Every month, the joint laboratory invites external speakers to take part in seminars for its partners.
Qiuqiang Kong (The Chinese University of Hong Kong): “Music Transcription, Understanding, and Generation”
Abstract: The joint research of artificial intelligence (AI) and music has been a popular research area in recent years. AI and music have valuable applications in both academia and industry, including music recommendation, production and automatic generation. Music transcription is a fundamental task in AI based music tasks, which aims at transcribing audio recordings into symbolic representations. Music transcription is similar to the automatic speech recognition task in speech processing. We proposed a high-resolution piano transcription system including transcribing piano notes and sustain-pedals. All of onset, offsets and velocities information are transcribed. The system achieves a state-of-the-art piano transcription result by 2020. Using this piano transcription system, we created a GiantMIDI-Piano dataset, the largest symbolic piano MIDI dataset in the world. GiantMIDI-Piano is designed to be a standard dataset to encourage the research on AI and music worldwide. We also introduce the recent works in music understanding and generation with large language models (LLMs).
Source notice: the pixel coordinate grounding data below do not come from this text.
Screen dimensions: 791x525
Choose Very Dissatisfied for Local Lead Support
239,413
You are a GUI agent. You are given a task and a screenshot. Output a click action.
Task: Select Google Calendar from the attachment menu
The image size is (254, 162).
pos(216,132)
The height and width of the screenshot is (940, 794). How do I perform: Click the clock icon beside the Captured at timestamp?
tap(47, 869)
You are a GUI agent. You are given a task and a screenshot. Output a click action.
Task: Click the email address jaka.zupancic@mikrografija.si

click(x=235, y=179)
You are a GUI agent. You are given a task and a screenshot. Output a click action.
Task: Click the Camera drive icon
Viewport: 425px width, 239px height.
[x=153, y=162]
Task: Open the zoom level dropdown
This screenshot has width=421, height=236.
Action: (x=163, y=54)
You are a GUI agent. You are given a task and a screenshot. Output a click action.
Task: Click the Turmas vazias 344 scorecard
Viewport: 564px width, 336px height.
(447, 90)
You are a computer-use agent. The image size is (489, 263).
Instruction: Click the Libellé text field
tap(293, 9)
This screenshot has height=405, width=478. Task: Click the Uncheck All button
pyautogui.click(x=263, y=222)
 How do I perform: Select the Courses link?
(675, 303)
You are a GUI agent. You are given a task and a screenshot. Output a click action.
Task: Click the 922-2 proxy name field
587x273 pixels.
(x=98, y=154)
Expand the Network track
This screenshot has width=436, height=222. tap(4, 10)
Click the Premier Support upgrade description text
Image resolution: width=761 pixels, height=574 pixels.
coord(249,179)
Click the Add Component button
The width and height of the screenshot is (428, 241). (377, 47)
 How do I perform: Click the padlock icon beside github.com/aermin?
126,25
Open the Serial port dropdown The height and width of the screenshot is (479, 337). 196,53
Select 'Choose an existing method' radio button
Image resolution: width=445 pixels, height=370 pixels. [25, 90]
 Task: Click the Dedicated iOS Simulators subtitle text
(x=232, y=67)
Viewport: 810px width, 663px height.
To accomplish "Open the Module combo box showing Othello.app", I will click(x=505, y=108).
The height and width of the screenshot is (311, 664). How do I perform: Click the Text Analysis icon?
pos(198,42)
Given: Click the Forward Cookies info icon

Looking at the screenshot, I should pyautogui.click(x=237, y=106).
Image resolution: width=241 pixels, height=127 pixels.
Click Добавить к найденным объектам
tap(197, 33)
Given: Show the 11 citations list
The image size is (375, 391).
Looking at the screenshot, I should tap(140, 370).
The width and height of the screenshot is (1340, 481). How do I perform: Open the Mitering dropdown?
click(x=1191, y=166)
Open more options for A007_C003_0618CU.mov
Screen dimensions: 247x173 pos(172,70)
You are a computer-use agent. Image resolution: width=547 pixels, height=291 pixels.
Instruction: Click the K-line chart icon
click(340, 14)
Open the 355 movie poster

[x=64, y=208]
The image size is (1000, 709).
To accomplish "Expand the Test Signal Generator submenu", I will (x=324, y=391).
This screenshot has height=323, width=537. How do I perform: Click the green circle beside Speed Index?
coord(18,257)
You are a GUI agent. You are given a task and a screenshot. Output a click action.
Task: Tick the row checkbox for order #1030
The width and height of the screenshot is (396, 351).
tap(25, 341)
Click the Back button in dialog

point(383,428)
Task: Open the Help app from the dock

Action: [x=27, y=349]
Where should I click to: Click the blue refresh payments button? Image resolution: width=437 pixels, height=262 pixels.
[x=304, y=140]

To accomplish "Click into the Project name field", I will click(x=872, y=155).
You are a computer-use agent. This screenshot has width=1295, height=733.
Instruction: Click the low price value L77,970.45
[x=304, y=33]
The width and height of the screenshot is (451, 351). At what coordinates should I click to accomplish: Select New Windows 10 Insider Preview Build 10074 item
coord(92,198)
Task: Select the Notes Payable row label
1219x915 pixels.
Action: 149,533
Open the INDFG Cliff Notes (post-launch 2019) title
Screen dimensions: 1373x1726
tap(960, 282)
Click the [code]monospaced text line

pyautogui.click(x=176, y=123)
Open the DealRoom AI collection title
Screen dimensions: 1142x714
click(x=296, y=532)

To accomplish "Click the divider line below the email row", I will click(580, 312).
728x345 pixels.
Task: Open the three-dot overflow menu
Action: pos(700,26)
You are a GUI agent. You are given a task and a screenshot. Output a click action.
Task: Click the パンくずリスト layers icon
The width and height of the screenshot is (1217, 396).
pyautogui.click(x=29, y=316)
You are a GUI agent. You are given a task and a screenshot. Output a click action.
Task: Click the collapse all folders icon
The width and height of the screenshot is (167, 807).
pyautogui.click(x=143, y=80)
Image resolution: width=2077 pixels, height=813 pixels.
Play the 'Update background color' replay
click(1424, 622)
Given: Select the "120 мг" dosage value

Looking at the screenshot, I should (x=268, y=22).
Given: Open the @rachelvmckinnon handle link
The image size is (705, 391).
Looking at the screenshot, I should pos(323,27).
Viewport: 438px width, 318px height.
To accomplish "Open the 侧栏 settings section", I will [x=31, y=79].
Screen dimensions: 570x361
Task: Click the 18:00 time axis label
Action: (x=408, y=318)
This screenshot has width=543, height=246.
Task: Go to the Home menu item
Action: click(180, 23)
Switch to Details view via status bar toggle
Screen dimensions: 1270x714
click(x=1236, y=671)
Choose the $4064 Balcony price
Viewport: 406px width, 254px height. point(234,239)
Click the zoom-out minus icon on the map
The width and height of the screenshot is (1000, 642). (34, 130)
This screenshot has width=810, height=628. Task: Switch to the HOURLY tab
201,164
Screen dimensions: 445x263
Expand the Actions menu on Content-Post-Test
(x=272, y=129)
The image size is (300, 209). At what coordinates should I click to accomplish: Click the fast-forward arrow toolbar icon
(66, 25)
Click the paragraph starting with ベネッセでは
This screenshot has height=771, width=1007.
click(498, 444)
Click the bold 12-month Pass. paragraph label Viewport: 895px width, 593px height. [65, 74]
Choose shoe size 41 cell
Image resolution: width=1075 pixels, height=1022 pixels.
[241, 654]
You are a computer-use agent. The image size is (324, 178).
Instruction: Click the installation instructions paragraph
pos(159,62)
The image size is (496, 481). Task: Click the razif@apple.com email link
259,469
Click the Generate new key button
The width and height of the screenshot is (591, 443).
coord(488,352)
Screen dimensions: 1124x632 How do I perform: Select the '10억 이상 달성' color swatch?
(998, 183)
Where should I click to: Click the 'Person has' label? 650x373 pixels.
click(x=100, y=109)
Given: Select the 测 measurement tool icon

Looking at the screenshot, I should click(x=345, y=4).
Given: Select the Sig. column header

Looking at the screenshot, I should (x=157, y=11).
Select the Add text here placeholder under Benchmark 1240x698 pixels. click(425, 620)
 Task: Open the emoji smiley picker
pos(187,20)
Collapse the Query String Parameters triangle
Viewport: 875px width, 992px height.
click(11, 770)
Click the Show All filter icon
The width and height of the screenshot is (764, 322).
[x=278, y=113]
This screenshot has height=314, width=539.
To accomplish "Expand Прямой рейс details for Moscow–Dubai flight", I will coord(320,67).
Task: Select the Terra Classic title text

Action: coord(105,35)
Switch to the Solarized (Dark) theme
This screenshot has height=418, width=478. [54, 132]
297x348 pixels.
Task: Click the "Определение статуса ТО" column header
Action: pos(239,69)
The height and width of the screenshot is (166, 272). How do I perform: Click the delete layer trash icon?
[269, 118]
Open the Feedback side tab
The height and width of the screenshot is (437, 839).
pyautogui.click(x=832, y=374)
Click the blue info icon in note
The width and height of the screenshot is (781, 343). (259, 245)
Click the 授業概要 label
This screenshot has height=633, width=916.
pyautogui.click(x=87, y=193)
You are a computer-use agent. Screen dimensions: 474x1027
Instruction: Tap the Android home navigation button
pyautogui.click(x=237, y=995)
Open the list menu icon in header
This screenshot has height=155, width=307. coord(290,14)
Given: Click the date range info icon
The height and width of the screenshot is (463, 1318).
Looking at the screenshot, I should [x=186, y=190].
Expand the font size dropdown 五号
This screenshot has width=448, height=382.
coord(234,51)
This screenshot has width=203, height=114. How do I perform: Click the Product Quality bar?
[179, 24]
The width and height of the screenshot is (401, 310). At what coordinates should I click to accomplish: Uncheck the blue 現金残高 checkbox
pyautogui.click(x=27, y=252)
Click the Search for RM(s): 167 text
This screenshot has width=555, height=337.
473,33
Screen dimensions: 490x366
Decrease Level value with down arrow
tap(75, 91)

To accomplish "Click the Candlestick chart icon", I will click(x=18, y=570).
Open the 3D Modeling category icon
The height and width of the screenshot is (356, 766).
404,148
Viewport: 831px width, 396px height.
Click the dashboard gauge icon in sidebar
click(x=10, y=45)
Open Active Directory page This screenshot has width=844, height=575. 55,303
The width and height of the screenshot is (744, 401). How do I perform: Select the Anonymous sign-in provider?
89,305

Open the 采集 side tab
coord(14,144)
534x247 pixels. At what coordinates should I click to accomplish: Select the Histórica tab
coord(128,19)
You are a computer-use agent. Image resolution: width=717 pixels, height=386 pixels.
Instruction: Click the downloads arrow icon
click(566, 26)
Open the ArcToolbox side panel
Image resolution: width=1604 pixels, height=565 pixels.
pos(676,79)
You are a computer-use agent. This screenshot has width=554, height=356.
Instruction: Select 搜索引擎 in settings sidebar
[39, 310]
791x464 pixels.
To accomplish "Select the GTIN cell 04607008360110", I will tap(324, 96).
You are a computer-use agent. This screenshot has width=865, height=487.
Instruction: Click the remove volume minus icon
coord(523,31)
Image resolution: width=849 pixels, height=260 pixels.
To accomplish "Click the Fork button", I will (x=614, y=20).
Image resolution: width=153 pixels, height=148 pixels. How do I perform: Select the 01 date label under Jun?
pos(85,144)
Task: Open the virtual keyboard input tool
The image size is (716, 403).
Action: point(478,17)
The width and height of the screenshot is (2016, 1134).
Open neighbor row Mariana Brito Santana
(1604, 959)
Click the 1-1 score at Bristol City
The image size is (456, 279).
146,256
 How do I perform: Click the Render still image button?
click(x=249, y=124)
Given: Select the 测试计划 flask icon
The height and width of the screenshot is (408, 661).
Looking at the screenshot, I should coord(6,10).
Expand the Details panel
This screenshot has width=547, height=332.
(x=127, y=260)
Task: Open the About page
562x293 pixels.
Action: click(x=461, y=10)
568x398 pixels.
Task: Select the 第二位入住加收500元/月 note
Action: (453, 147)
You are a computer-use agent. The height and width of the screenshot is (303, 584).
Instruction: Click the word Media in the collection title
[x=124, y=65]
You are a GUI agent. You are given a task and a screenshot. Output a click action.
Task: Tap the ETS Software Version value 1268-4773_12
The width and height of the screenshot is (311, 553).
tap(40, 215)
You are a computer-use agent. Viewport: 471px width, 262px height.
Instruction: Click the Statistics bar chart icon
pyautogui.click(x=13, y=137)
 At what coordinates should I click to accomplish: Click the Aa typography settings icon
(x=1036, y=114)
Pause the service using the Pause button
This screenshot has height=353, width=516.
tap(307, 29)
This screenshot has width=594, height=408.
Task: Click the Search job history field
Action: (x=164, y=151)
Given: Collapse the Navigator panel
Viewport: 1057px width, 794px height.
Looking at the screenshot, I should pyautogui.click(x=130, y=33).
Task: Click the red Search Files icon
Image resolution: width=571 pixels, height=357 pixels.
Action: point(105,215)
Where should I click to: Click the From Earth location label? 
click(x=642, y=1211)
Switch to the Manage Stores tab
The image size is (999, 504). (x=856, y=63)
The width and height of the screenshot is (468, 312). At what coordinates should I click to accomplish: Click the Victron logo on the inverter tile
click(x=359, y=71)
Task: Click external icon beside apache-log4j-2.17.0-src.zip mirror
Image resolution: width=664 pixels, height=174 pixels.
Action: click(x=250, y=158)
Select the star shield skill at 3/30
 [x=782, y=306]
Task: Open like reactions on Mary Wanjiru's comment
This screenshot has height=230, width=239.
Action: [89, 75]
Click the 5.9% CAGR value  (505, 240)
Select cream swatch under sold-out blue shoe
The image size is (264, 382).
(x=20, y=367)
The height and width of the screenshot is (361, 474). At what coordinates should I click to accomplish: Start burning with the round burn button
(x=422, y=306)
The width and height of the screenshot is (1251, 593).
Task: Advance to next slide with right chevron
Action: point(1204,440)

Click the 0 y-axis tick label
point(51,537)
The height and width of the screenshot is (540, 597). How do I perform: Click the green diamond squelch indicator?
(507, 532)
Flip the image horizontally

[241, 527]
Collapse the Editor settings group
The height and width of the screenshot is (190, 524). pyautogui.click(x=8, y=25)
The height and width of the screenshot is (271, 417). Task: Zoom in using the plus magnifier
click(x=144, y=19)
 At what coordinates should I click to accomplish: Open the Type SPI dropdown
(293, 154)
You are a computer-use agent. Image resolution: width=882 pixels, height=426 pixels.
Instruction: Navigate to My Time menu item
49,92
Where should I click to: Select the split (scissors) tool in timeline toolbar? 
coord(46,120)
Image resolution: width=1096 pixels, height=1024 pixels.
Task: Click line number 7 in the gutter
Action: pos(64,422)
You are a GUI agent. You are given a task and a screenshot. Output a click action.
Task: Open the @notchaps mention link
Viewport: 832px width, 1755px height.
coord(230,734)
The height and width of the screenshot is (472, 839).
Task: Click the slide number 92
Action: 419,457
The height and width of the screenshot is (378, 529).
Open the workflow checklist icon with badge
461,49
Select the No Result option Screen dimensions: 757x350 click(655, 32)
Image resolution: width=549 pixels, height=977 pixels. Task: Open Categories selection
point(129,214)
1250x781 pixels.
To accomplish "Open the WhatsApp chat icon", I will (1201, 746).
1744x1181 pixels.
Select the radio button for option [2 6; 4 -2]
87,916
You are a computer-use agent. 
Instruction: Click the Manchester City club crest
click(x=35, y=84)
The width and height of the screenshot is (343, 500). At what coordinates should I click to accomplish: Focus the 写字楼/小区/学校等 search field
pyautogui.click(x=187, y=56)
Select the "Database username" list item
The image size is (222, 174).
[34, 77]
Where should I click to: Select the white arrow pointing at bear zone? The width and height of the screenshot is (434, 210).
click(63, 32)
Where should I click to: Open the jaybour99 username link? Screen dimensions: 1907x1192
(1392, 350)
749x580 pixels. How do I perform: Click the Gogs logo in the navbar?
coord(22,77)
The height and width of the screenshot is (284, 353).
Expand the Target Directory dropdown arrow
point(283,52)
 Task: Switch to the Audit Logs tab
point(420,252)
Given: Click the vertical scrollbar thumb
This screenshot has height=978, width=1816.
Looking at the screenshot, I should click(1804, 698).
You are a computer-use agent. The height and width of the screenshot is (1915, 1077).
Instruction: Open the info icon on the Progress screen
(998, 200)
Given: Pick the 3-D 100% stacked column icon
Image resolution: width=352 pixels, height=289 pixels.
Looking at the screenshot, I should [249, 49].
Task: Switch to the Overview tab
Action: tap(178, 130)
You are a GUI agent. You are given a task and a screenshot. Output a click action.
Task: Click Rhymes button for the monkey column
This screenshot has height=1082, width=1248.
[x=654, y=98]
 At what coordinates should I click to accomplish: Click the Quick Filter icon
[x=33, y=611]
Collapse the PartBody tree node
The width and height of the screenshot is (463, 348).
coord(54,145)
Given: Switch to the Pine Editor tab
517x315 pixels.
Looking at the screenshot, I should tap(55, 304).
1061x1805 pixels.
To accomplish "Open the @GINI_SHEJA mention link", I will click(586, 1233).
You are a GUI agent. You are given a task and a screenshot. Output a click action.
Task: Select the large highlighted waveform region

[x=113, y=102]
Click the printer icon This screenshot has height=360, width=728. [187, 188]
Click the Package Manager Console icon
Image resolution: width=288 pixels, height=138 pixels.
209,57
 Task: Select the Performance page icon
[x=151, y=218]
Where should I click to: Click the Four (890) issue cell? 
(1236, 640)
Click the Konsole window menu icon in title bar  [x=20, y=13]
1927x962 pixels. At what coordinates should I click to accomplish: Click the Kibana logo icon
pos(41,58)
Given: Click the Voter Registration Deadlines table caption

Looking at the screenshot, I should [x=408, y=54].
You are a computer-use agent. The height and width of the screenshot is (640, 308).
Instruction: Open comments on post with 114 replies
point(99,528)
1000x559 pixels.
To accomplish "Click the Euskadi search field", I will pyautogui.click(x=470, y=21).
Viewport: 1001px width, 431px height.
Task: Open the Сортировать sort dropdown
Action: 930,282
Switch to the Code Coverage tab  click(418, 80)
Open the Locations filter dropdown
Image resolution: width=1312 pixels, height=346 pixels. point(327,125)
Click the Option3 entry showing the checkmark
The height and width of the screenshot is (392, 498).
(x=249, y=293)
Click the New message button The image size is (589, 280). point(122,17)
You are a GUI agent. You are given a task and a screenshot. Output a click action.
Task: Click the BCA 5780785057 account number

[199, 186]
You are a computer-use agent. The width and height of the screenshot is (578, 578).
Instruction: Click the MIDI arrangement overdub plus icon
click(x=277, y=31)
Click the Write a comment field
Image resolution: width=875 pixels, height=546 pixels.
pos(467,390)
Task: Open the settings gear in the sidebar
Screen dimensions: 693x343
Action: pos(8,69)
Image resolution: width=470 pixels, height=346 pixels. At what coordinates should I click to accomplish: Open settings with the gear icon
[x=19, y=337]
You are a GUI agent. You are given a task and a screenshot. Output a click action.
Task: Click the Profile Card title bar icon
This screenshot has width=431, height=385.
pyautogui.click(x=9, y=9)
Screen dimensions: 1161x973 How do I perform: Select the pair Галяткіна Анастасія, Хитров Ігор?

Bio: Qiuqiang Kong is currently an assistant professor at the EE department of the Chinese University of Hong Kong. He received his Ph.D. degree from the University of Surrey, Guildford, UK, in 2019. Following his Ph.D., he joined ByteDance as a research scientist. His research topic includes the classification, detection, separation, and generation of general sounds and music. He was the top 2% scientist in 2021 in “Updated science-wide author databases of standardized citation indicators. He was known for developing pretrained audio neural networks (PANNs) for audio tagging and was awarded the IEEE SPS Young Author Best Paper in 2023. He won the detection and classification of acoustic scenes and events (DCASE) challenge in 2017. He was known for transcribing the largest piano MIDI dataset GiantMIDI-Piano in the world. He has co-authored over 50 papers in journals and conferences, including IEEE/ACM Transactions on Audio, Speech, and Language Processing (TASLP), ICASSP, INTERSPEECH, IJCAI, DCASE, EUSIPCO, LVA-ICA. He has been cited 3156 times, with an H-index of 28 till Sep. 2023. He was a frequent reviewer for world well known journals and conferences, including TASLP, TMM, SPL, TKDD, JASM, EURASIP, Neurocomputing, Neural Networks, ISMIR, CSMT. He assisted with organizing the LVA-ICA 2018 in Guildford, UK and the DCASE 2018 Workshop in Woking, UK. He is serving as a co-editor for the Frontiers in Signal Processing journal.